**Page text:**
---
Use Case: Automating OS Patching by Using a Self-Hosted Instance

As an organization, I want to automate OS patching for Oracle Base Database Service DBNode resources by using a self-hosted instance with Fleet Application Management.

This use case describes an example in which you need to patch the operating system for Oracle Base Database Service resources. Because Oracle Base Database Service doesn't provide native OS patching support, you can use the self-hosted instance feature in Fleet Application Management to automate OS patching on DBNode resources and keep systems up-to-date.

For information about self-hosted instances, see Self-Hosted Instances in Fleet Application Management.

Perform the following steps to automate OS patching for Oracle Base Database Service DBNode resources using the self-hosted instance feature in Fleet Application Management:

1. Create and Set Up the Compute Instance
2. Enable Instance Principal Authentication for the Instance
3. Create Secrets
4. Prepare the DBNode OS Patching Script on the Instance
5. Run the Script by Using the Self-Hosted Instance with a Runbook

1. Create and Set Up the Compute Instance

Create a self-hosted Compute instance in Oracle Cloud Infrastructure.
---
(Word and element locating data)
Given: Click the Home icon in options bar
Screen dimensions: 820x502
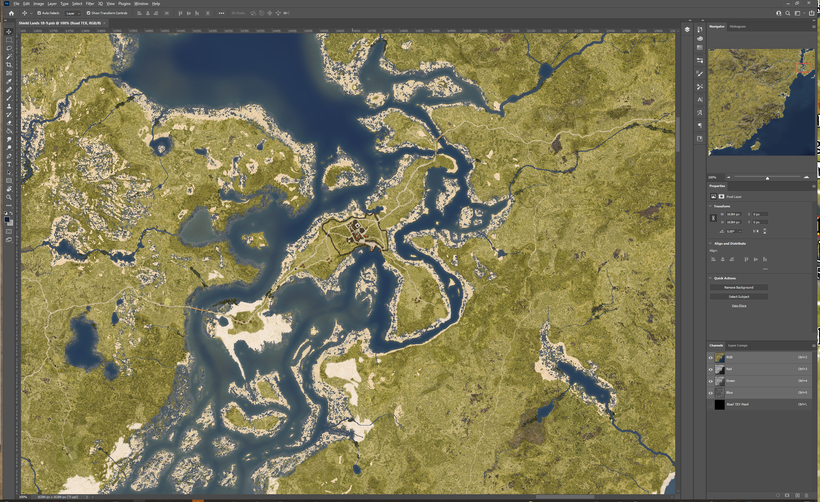Looking at the screenshot, I should click(8, 13).
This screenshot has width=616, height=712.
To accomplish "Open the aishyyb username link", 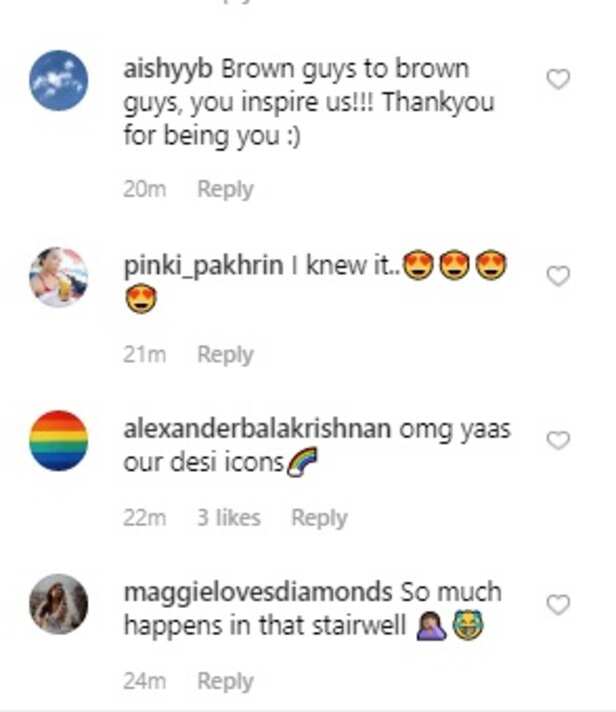I will [168, 70].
---
**What you will do:**
1/ In the OS patching use case, what is the answer to each question?
(a) What kind of support does Oracle Base Database Service not provide natively?
(b) What is the third step in the numbered list?
(c) In what service is the self-hosted Compute instance created?
2/ Reproduce the OS patching use case between "As an organization, I" and "keep systems up-to-date.", inclusive.

**Answers:**
1/
(a) Native OS patching support
(b) Create Secrets
(c) Oracle Cloud Infrastructure

2/
As an organization, I want to automate OS patching for Oracle Base Database Service DBNode resources by using a self-hosted instance with Fleet Application Management.

This use case describes an example in which you need to patch the operating system for Oracle Base Database Service resources. Because Oracle Base Database Service doesn't provide native OS patching support, you can use the self-hosted instance feature in Fleet Application Management to automate OS patching on DBNode resources and keep systems up-to-date.